Health News

Inside the mind of thrill-seeking billionaires who go on Titanic tours

Inside the mind of thrill-seeking billionaires: The rich are turning to Titanic tours and space exploration because financial safety has made their lives ‘mundane’, says top psychologist

  • People who are financially secure and well-off might seek risk in other places
  • Psychologist Dr Scott Lyons said the high of thrill-seeking is like drug-taking 
  • READ MORE: The chilling health consequences of being trapped in a submarine

The Titanic submersible tragedy has shone a light on a growing trend among the world’s wealthiest people — extreme tourism.

When photos emerged of the claustrophobic interior of the 22ft submersible that has no chairs and Ziploc bags for toilets, the world was shocked to learn its five crew members paid $250,000 a head for a ticket.

But Dr Scott Lyons, a psychologist whose clients include some of the world’s wealthiest people, told DailyMail.com that new technologies have made it possible for rich people to chase increasingly dangerous thrills.

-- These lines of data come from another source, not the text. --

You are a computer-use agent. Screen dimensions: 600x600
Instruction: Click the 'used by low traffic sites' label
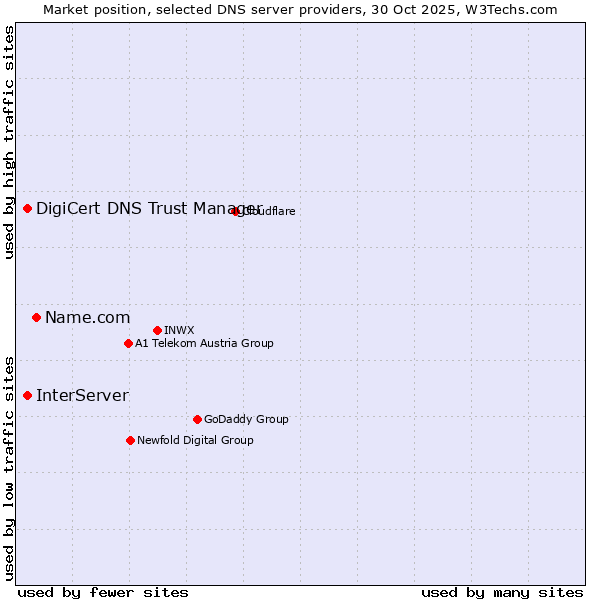click(x=9, y=468)
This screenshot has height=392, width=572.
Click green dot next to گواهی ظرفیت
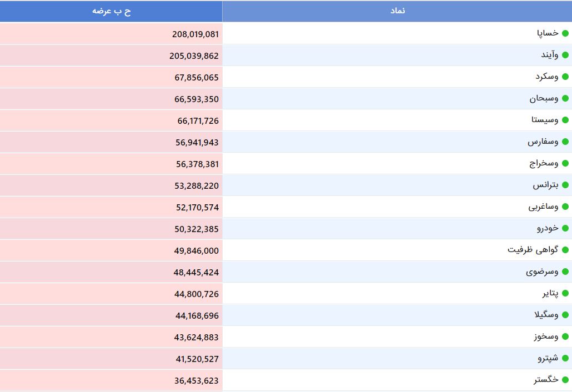point(565,250)
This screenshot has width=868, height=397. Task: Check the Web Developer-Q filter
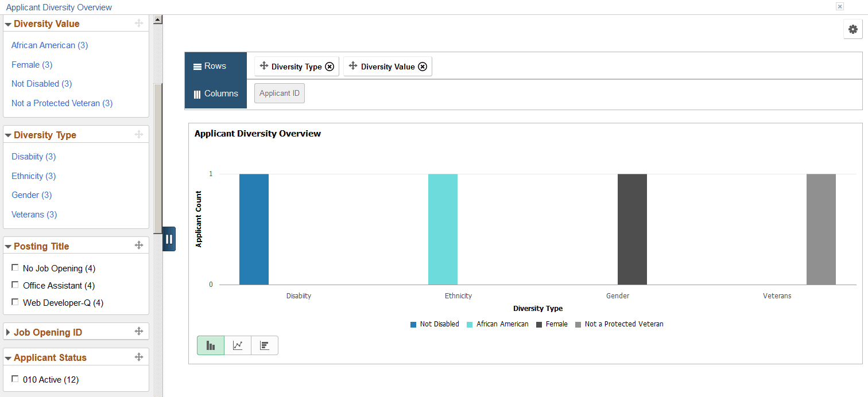coord(15,301)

Jetting into space, exploring the depths of the ocean and skydiving from Mount Everest come with a hefty price tag that can only be afforded by the top earners.

Dr Lyons said the rich seek a ‘sense of aliveness,’ as there will be ‘safety in parts of their life like finances, so they might seek the thrill and the risk in other places.’

The uber-wealthy may also naturally be risk-takers, which may be partly why they rose to success in the first place.

According to Grand View Research, the global adventure tourism industry is predicted to expand from $322 billion in 2022 to more than $1 trillion in 2023 as more firms seek to expand their offerings to daredevil tourists.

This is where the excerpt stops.